Click HERE to read Dr. Trafzer's review of Family Oral History Across the World 

by Mary Louise Contini Gordon

Wyandot

Member

Clifford Trafzer, Ph.D is a Distinguished Professor of History and Rupert Costo Chair in American Indian Affairs at the University of California, Riverside. Professor Trafzer has also taught at Navajo Community College (Diné College), Washington State University, and San Diego State University. An incredibly prolific author of Native American History and histories of the American West, Professor Trafzer has most recently published Strong Hearts and Healing Hands: Southern California Indians and Field Nurses, 1920-1950 (Arizona, 2021), Willie Boy & The Last Western Manhunt (Coyote Hill Press, 2020), Fighting Invisible Enemies: Health and Medical Transitions among Southern California Indians (Oklahoma, 2019), and American Indian Medicine Ways (Arizona, 2017). He is currently working on a book with Snake River-Palouse Elder Carrie Jim Schuster and Richard Scheuerman on the Indigenous philosophy of támanwit. He is also working with Native graduate students and Lorene Sisquoc (Ft. Sill Apache-Cahuilla), curator at the Sherman Indian School Museum, on an exhibit featuring the lives of 25 former students who contributed to their People.
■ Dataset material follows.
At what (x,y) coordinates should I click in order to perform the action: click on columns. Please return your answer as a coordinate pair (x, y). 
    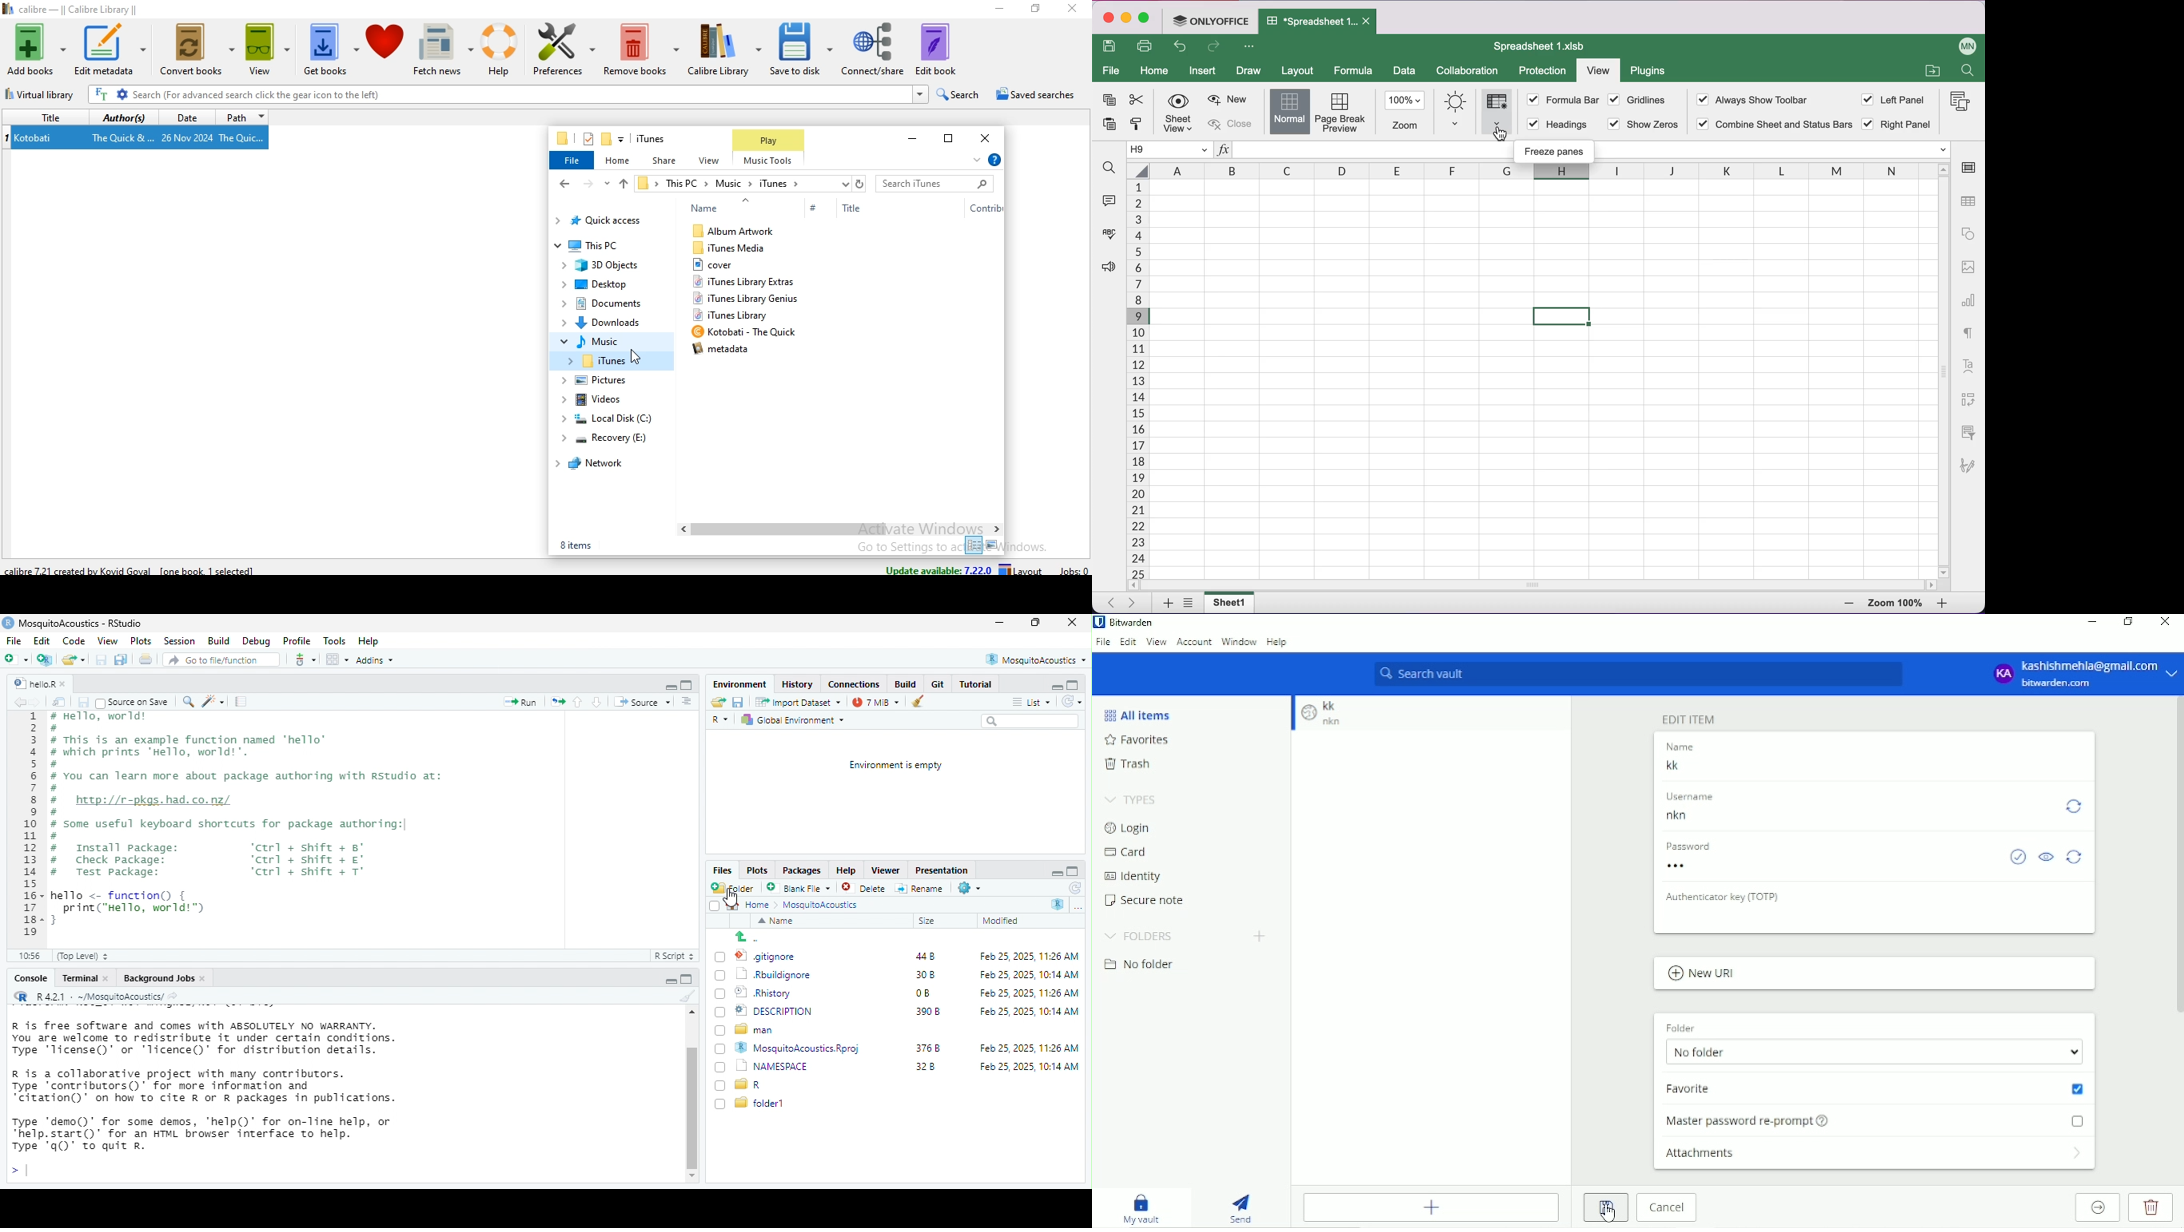
    Looking at the image, I should click on (1528, 169).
In addition to his public-facing, community-engaged academic scholarship, Professor Trafzer has an impressive and long record of distinguished public service on behalf of Indigenous Peoples in California and across Indian Country. He is of Wyandot and German ancestry, and has served in a wide range of government, non-profit, and academic positions, including as archivist, museum curator, editor, and consultant. Professor Trafzer has served on the boards of the California Native American Heritage Commission, the Native American Land Conservancy, the San Diego Indian Health Center, and the California Historical Society. He has also been a consultant for the National Museum of the American Indian in Washington, DC, the Riverside Museum, the publisher McGraw Hill, the National Library of Medicine, and the Washington State Historical Society.
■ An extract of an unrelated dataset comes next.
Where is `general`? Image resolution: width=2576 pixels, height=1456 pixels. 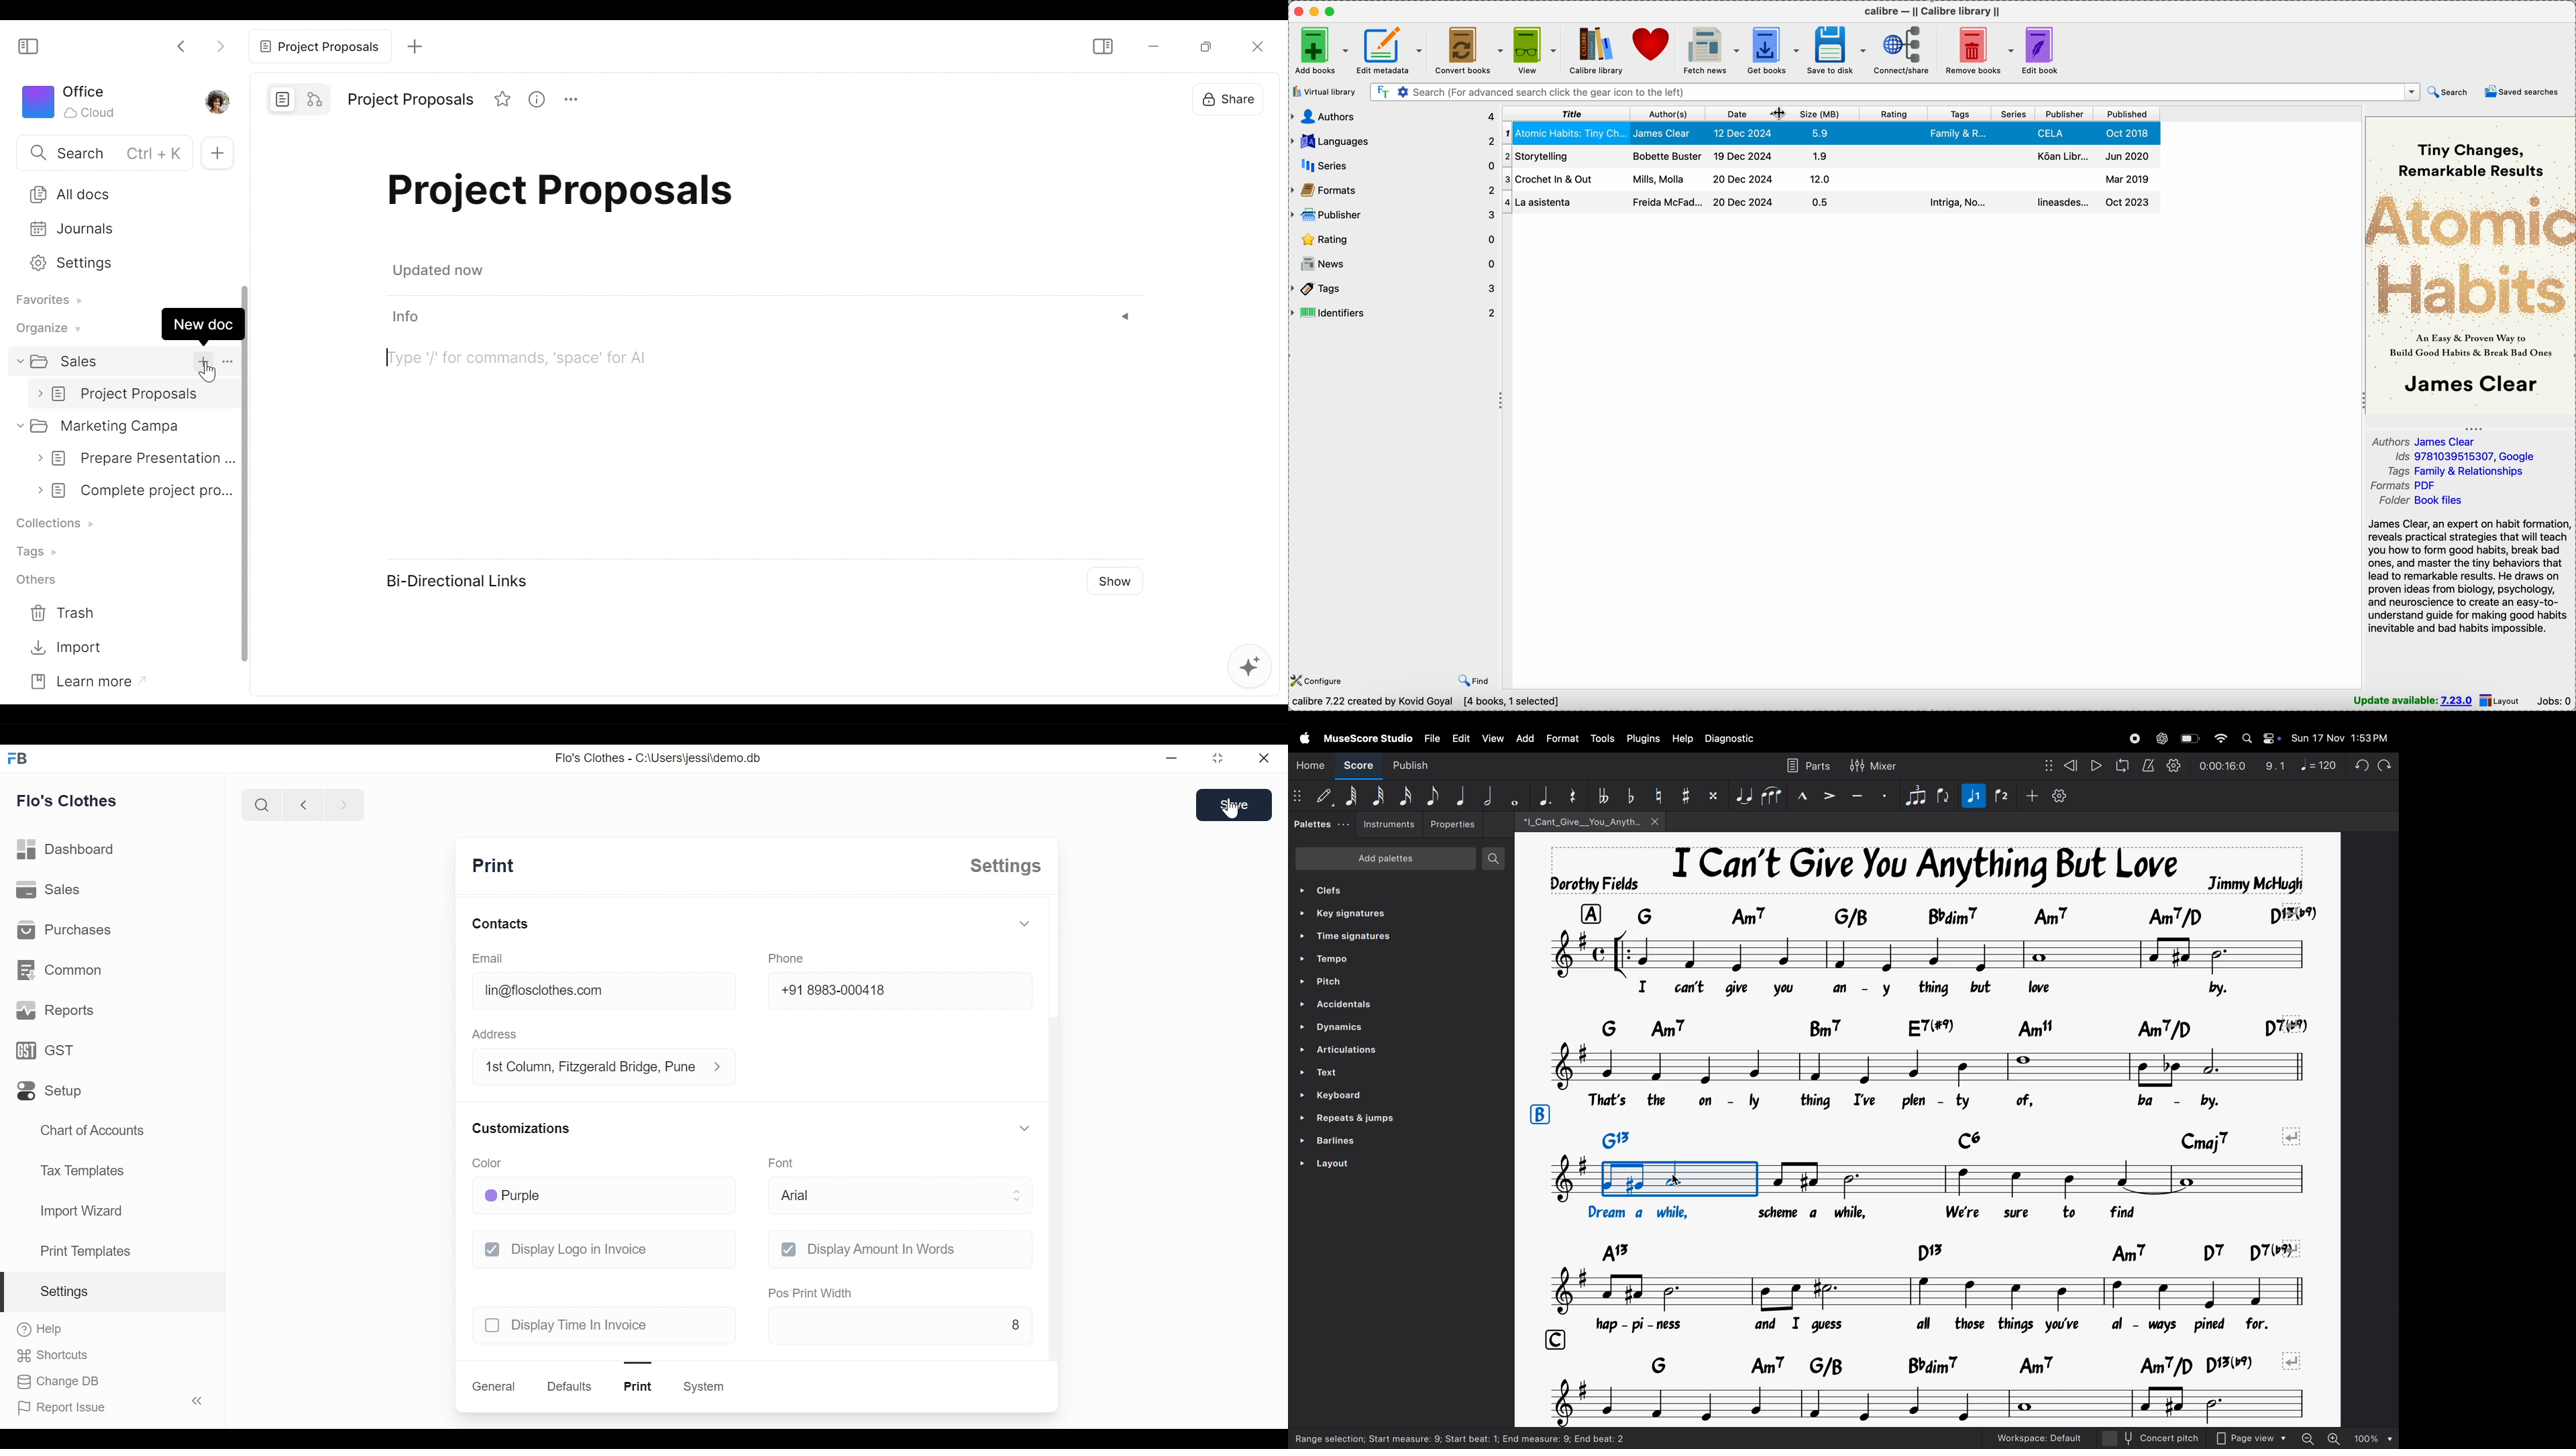 general is located at coordinates (494, 1387).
In all of his years of work and service, Trafzer has always prioritized building and maintaining partnerships with California Indian tribes and communities. He has worked with the Elder and Cultural Committees of the Fort Yuma Quechan Indian Tribe, the Yavapai Prescott Indian Tribe, the Mohave of the Colorado River Indian Reservation, and the Chemehuevi of Twenty-Nine Palms, the Cabazon Tribe, the Colorado River Tribes, and the Chemehuevi Tribe to preserve and protect sacred places of the ancestors on the Yuma Proving Ground. Professor Trafzer contributes his extensive experience working across many different academic, non-profit, government, and tribal institutions to CIHCF’s mission of building the California Indian Heritage Center as an active community space of cultural preservation and exchange, founded on Indigenous values of land stewardship and reciprocity.